* The task: What is needed here is a faithful repeat of every entry, with no character changed.

[Stored records]

*** Begin section ***

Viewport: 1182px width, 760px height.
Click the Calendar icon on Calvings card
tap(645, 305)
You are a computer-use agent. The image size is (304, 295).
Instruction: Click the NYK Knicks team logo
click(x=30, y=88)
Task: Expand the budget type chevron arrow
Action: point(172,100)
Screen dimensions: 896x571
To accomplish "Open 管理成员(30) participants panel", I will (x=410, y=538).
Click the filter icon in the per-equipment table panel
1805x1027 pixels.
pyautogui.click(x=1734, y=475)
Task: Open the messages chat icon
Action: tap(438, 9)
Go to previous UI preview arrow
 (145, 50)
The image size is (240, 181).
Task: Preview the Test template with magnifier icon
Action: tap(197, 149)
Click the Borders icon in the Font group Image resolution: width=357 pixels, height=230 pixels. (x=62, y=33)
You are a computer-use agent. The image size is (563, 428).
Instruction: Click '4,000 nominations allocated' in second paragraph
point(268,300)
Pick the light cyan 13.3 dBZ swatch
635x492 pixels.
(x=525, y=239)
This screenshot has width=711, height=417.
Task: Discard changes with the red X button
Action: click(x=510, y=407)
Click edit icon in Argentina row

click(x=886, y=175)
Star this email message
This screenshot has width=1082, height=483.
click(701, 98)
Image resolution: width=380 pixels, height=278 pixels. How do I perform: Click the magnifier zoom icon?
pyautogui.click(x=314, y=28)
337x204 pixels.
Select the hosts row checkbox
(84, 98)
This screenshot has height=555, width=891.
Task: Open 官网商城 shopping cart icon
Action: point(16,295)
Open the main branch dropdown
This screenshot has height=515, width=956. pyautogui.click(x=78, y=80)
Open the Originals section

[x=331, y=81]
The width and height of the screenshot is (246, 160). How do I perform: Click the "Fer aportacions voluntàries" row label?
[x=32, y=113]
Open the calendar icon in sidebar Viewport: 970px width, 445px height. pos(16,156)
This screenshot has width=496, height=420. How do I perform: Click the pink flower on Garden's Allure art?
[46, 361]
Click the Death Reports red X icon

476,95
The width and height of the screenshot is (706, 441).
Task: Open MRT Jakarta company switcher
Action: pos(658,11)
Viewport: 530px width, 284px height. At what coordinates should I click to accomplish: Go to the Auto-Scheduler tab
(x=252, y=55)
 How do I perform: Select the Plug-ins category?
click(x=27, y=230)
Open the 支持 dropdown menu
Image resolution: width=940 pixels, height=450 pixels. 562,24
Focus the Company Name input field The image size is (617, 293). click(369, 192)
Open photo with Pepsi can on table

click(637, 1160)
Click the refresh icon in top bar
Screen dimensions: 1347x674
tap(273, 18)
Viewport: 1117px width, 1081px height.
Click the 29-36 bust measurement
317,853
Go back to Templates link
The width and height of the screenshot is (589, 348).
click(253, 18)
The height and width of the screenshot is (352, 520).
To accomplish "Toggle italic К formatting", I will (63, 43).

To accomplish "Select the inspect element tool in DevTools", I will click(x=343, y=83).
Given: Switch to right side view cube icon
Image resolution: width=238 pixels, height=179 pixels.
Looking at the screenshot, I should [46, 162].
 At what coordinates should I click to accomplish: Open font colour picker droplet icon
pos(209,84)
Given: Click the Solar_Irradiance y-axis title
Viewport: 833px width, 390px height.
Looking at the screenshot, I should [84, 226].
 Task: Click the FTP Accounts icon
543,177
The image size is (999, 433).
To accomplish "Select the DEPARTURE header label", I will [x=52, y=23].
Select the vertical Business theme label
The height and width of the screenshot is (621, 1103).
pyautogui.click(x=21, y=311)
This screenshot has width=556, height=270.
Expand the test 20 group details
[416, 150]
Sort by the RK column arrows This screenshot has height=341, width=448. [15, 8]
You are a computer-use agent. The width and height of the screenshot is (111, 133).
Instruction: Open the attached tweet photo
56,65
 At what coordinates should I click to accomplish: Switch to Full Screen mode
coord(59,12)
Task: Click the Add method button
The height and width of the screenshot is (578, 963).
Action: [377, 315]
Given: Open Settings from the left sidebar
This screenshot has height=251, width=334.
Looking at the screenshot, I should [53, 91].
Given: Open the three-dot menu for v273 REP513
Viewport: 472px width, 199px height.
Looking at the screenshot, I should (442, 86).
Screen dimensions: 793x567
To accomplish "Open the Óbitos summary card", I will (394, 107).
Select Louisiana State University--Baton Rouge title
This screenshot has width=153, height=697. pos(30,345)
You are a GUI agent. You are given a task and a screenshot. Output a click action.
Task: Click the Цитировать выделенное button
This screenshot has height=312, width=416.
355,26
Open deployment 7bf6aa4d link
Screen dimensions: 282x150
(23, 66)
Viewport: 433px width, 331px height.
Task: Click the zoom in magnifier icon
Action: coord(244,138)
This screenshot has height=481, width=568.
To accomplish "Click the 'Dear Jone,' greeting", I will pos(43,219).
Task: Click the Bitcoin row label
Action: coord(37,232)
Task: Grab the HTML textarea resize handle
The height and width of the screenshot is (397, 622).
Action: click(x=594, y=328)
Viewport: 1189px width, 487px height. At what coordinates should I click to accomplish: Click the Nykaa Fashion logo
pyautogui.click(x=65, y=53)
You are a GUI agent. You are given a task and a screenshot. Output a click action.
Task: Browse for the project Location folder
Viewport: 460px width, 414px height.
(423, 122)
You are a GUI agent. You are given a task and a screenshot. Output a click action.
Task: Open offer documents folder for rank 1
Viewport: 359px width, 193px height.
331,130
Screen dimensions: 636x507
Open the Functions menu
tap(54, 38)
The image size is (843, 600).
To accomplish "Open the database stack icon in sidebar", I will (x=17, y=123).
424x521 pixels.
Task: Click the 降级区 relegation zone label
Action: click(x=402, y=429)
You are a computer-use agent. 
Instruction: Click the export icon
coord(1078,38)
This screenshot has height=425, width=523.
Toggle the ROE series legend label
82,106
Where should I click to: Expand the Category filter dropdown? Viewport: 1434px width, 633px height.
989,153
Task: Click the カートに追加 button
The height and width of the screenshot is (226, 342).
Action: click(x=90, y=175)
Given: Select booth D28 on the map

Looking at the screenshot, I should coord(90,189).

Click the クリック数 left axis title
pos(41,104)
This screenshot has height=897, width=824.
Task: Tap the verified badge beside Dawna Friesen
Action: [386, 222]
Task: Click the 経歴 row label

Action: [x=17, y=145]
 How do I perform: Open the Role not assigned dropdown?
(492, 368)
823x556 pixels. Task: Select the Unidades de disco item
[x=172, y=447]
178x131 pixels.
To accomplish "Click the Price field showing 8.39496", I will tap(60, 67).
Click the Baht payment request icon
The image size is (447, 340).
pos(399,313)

*** End section ***

* Problem solution:
Viewport: 1182px width, 760px height.
Click the Calendar icon on Calvings card
tap(645, 305)
You are a computer-use agent. The image size is (304, 295).
Instruction: Click the NYK Knicks team logo
click(x=30, y=88)
Task: Expand the budget type chevron arrow
Action: point(172,100)
Screen dimensions: 896x571
To accomplish "Open 管理成员(30) participants panel", I will (x=410, y=538).
Click the filter icon in the per-equipment table panel
1805x1027 pixels.
pyautogui.click(x=1734, y=475)
Task: Open the messages chat icon
Action: tap(438, 9)
Go to previous UI preview arrow
 (145, 50)
The image size is (240, 181).
Task: Preview the Test template with magnifier icon
Action: tap(197, 149)
Click the Borders icon in the Font group Image resolution: width=357 pixels, height=230 pixels. (x=62, y=33)
You are a computer-use agent. The image size is (563, 428).
Instruction: Click '4,000 nominations allocated' in second paragraph
point(268,300)
Pick the light cyan 13.3 dBZ swatch
635x492 pixels.
(x=525, y=239)
This screenshot has width=711, height=417.
Task: Discard changes with the red X button
Action: click(x=510, y=407)
Click edit icon in Argentina row

click(x=886, y=175)
Star this email message
This screenshot has width=1082, height=483.
click(701, 98)
Image resolution: width=380 pixels, height=278 pixels. How do I perform: Click the magnifier zoom icon?
pyautogui.click(x=314, y=28)
337x204 pixels.
Select the hosts row checkbox
(84, 98)
This screenshot has height=555, width=891.
Task: Open 官网商城 shopping cart icon
Action: point(16,295)
Open the main branch dropdown
This screenshot has height=515, width=956. pyautogui.click(x=78, y=80)
Open the Originals section

[x=331, y=81]
The width and height of the screenshot is (246, 160). How do I perform: Click the "Fer aportacions voluntàries" row label?
[x=32, y=113]
Open the calendar icon in sidebar Viewport: 970px width, 445px height. pos(16,156)
This screenshot has width=496, height=420. How do I perform: Click the pink flower on Garden's Allure art?
[46, 361]
Click the Death Reports red X icon

476,95
The width and height of the screenshot is (706, 441).
Task: Open MRT Jakarta company switcher
Action: pos(658,11)
Viewport: 530px width, 284px height. At what coordinates should I click to accomplish: Go to the Auto-Scheduler tab
(x=252, y=55)
 How do I perform: Select the Plug-ins category?
click(x=27, y=230)
Open the 支持 dropdown menu
Image resolution: width=940 pixels, height=450 pixels. 562,24
Focus the Company Name input field The image size is (617, 293). click(369, 192)
Open photo with Pepsi can on table

click(637, 1160)
Click the refresh icon in top bar
Screen dimensions: 1347x674
tap(273, 18)
Viewport: 1117px width, 1081px height.
Click the 29-36 bust measurement
317,853
Go back to Templates link
The width and height of the screenshot is (589, 348).
click(253, 18)
The height and width of the screenshot is (352, 520).
To accomplish "Toggle italic К formatting", I will (63, 43).

To accomplish "Select the inspect element tool in DevTools", I will click(x=343, y=83).
Given: Switch to right side view cube icon
Image resolution: width=238 pixels, height=179 pixels.
Looking at the screenshot, I should [46, 162].
 At what coordinates should I click to accomplish: Open font colour picker droplet icon
pos(209,84)
Given: Click the Solar_Irradiance y-axis title
Viewport: 833px width, 390px height.
Looking at the screenshot, I should [84, 226].
 Task: Click the FTP Accounts icon
543,177
The image size is (999, 433).
To accomplish "Select the DEPARTURE header label", I will [x=52, y=23].
Select the vertical Business theme label
The height and width of the screenshot is (621, 1103).
pyautogui.click(x=21, y=311)
This screenshot has width=556, height=270.
Expand the test 20 group details
[416, 150]
Sort by the RK column arrows This screenshot has height=341, width=448. [15, 8]
You are a computer-use agent. The width and height of the screenshot is (111, 133).
Instruction: Open the attached tweet photo
56,65
 At what coordinates should I click to accomplish: Switch to Full Screen mode
coord(59,12)
Task: Click the Add method button
The height and width of the screenshot is (578, 963).
Action: [377, 315]
Given: Open Settings from the left sidebar
This screenshot has height=251, width=334.
Looking at the screenshot, I should [53, 91].
Given: Open the three-dot menu for v273 REP513
Viewport: 472px width, 199px height.
Looking at the screenshot, I should (442, 86).
Screen dimensions: 793x567
To accomplish "Open the Óbitos summary card", I will (394, 107).
Select Louisiana State University--Baton Rouge title
This screenshot has width=153, height=697. pos(30,345)
You are a GUI agent. You are given a task and a screenshot. Output a click action.
Task: Click the Цитировать выделенное button
This screenshot has height=312, width=416.
355,26
Open deployment 7bf6aa4d link
Screen dimensions: 282x150
(23, 66)
Viewport: 433px width, 331px height.
Task: Click the zoom in magnifier icon
Action: coord(244,138)
This screenshot has height=481, width=568.
To accomplish "Click the 'Dear Jone,' greeting", I will pos(43,219).
Task: Click the Bitcoin row label
Action: coord(37,232)
Task: Grab the HTML textarea resize handle
The height and width of the screenshot is (397, 622).
Action: click(x=594, y=328)
Viewport: 1189px width, 487px height. At what coordinates should I click to accomplish: Click the Nykaa Fashion logo
pyautogui.click(x=65, y=53)
You are a GUI agent. You are given a task and a screenshot. Output a click action.
Task: Browse for the project Location folder
Viewport: 460px width, 414px height.
(423, 122)
You are a GUI agent. You are given a task and a screenshot. Output a click action.
Task: Open offer documents folder for rank 1
Viewport: 359px width, 193px height.
331,130
Screen dimensions: 636x507
Open the Functions menu
tap(54, 38)
The image size is (843, 600).
To accomplish "Open the database stack icon in sidebar", I will (x=17, y=123).
424x521 pixels.
Task: Click the 降级区 relegation zone label
Action: click(x=402, y=429)
You are a computer-use agent. 
Instruction: Click the export icon
coord(1078,38)
This screenshot has height=425, width=523.
Toggle the ROE series legend label
82,106
Where should I click to: Expand the Category filter dropdown? Viewport: 1434px width, 633px height.
989,153
Task: Click the カートに追加 button
The height and width of the screenshot is (226, 342).
Action: click(x=90, y=175)
Given: Select booth D28 on the map

Looking at the screenshot, I should coord(90,189).

Click the クリック数 left axis title
pos(41,104)
This screenshot has height=897, width=824.
Task: Tap the verified badge beside Dawna Friesen
Action: [386, 222]
Task: Click the 経歴 row label

Action: [x=17, y=145]
 How do I perform: Open the Role not assigned dropdown?
(492, 368)
823x556 pixels. Task: Select the Unidades de disco item
[x=172, y=447]
178x131 pixels.
To accomplish "Click the Price field showing 8.39496", I will tap(60, 67).
Click the Baht payment request icon
The image size is (447, 340).
pos(399,313)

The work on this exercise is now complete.